Entries on target coordinates
---------------
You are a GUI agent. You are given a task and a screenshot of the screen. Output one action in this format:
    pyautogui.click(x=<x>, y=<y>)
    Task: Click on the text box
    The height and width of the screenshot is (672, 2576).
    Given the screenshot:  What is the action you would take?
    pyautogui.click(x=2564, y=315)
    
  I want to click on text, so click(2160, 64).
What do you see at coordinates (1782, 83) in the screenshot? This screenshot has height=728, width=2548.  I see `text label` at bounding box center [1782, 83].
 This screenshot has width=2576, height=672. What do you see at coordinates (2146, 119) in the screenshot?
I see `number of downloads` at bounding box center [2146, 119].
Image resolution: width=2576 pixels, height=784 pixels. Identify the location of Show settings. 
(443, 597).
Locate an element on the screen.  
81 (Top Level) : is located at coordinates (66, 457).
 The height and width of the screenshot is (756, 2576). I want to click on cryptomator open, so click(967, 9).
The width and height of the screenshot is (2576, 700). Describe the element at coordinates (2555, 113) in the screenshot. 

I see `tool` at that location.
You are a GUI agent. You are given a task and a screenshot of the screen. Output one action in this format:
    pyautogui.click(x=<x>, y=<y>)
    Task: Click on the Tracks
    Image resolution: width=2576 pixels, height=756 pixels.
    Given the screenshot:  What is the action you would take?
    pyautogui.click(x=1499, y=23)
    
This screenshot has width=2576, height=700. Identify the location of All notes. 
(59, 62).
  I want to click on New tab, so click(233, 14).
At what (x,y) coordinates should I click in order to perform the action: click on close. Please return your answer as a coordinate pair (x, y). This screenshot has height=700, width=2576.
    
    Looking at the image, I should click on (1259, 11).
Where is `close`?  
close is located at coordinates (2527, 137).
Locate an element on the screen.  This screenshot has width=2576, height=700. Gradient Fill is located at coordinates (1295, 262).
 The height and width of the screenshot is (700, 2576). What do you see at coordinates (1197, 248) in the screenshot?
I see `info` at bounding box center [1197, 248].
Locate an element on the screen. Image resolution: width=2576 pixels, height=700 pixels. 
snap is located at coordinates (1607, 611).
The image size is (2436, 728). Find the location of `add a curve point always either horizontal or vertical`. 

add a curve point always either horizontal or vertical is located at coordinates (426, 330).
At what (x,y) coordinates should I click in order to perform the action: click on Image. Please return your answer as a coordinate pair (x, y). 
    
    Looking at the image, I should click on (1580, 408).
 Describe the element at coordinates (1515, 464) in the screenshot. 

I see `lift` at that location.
---------------
Reproduce the lines from the line with "click on Image." through the end of the records, substituting "Explain" for "Describe" and leaving everything else unchanged.

Task result:
At what (x,y) coordinates should I click in order to perform the action: click on Image. Please return your answer as a coordinate pair (x, y). 
    
    Looking at the image, I should click on (1580, 408).
 Explain the element at coordinates (1515, 464) in the screenshot. 

I see `lift` at that location.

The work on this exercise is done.